You’ve got a couple of things going on here.
There’s no need to store(…) the result of your sampling. SciDB supports a query language that allows you to compose operators. So you can pipe the results of the sample(…) (or the bernoulli(…), which is a better operator for this job) directly into the aggregate (… ).
Looking at your sample rate a minute, you’re sampling 20% of the input data. Chances are, that’s going to touch every chunk in the input array, which won’t really reduce the I/O by all that much. I’d also note that the ‘sample(…)’ routine samples “chunks”, not cells. For a bernoulli random sample, use bernoulli(…). It’s a better sampler.
Anyway - try this:
aggregate ( input, count(*) as cnt )
The query above will give you the total size of the data, and usually very quickly, because under the covers we don’t consult the data itself but instead only the bitmasks we maintain. Now - suppose you want a sample size of 4,000 (a good rule of thumb). So you want a sample rate of 4,000 / P (where P is the population, the result of the query above). Call this value, ‘p’, say, 0.0001.

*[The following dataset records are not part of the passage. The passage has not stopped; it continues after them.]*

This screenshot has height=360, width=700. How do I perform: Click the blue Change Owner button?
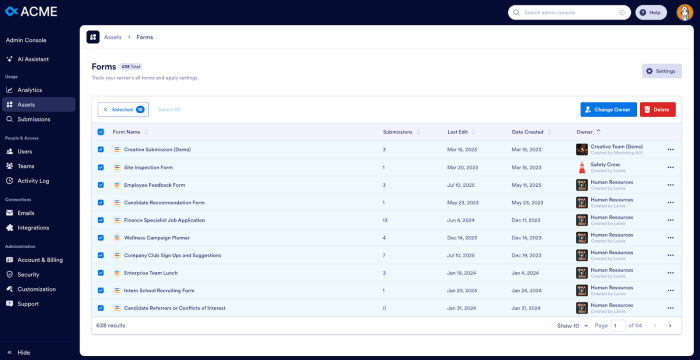pyautogui.click(x=608, y=109)
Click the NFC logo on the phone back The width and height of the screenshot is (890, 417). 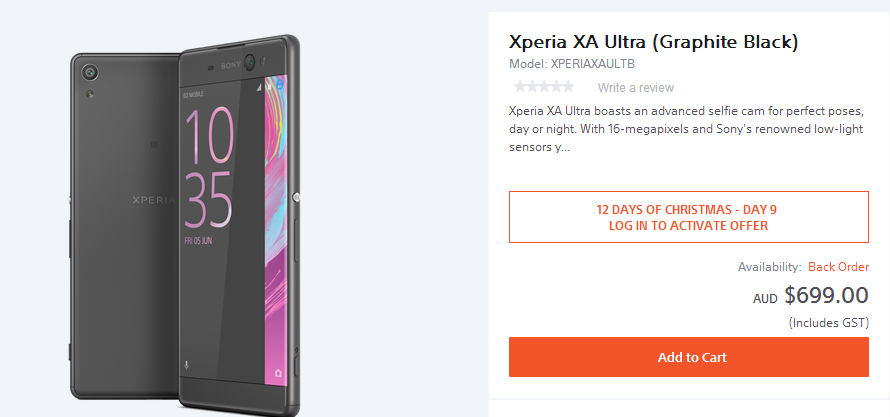(x=154, y=144)
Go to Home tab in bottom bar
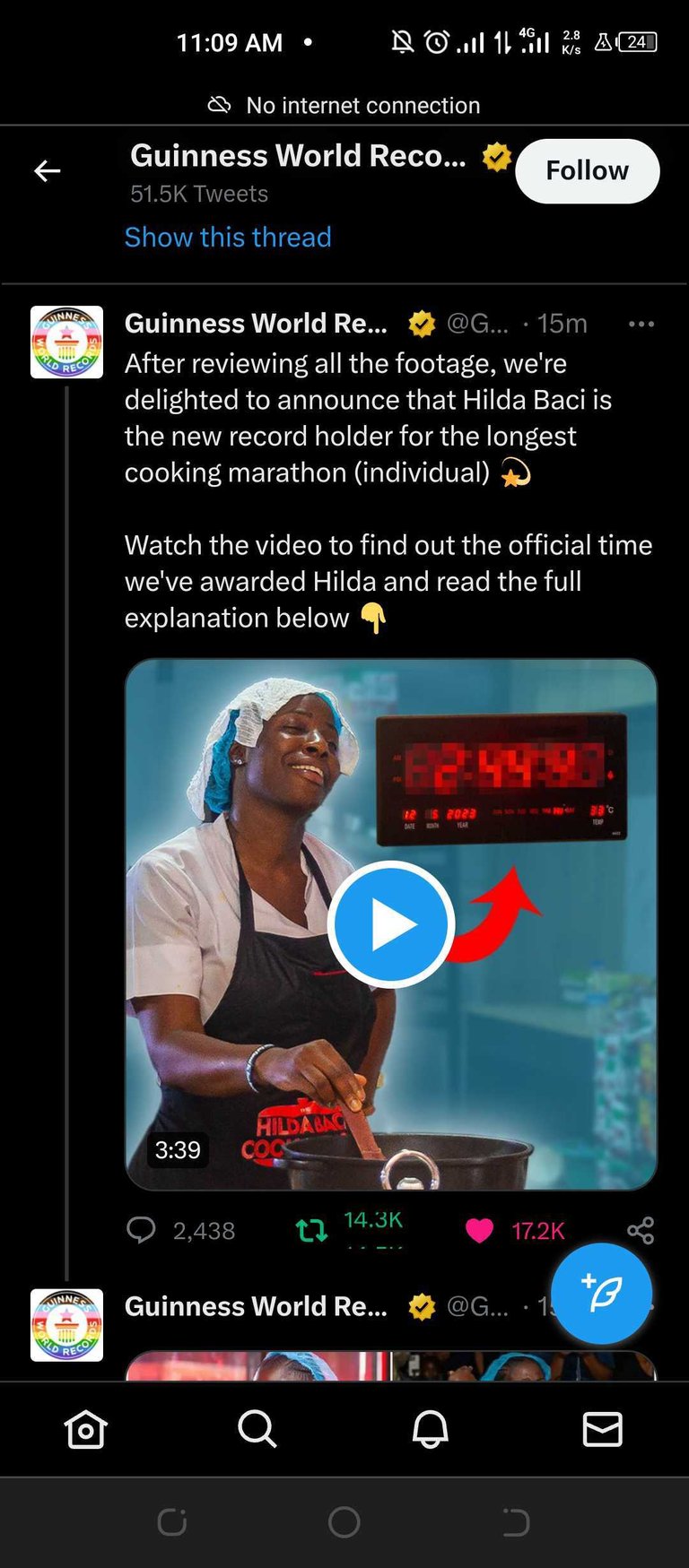689x1568 pixels. pyautogui.click(x=86, y=1429)
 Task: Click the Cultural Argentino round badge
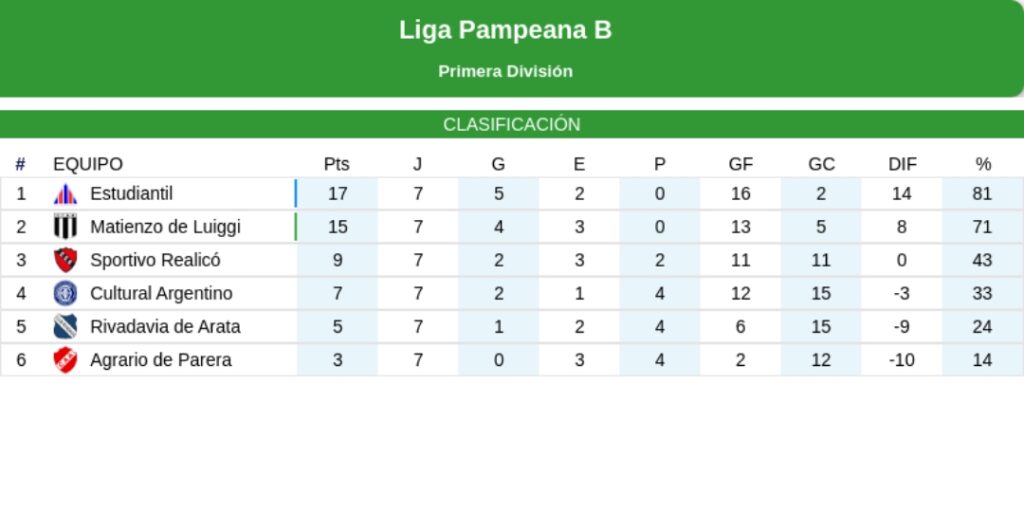(65, 293)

Plug your sample rate into the following query:
aggregate ( bernoulli ( input, 0.0001 ), avg ( val ) AS Avg_Val, count(*) as Sample_Size )
Depending on your chunk size (if you have a really, really big data set, then pull p even lower to reduce the I/O by stepping over entire chunks, although this effect is most useful when chunk count > 1,000 and your data sizes are in the trillions of cells) this should be faster than what you’re doing.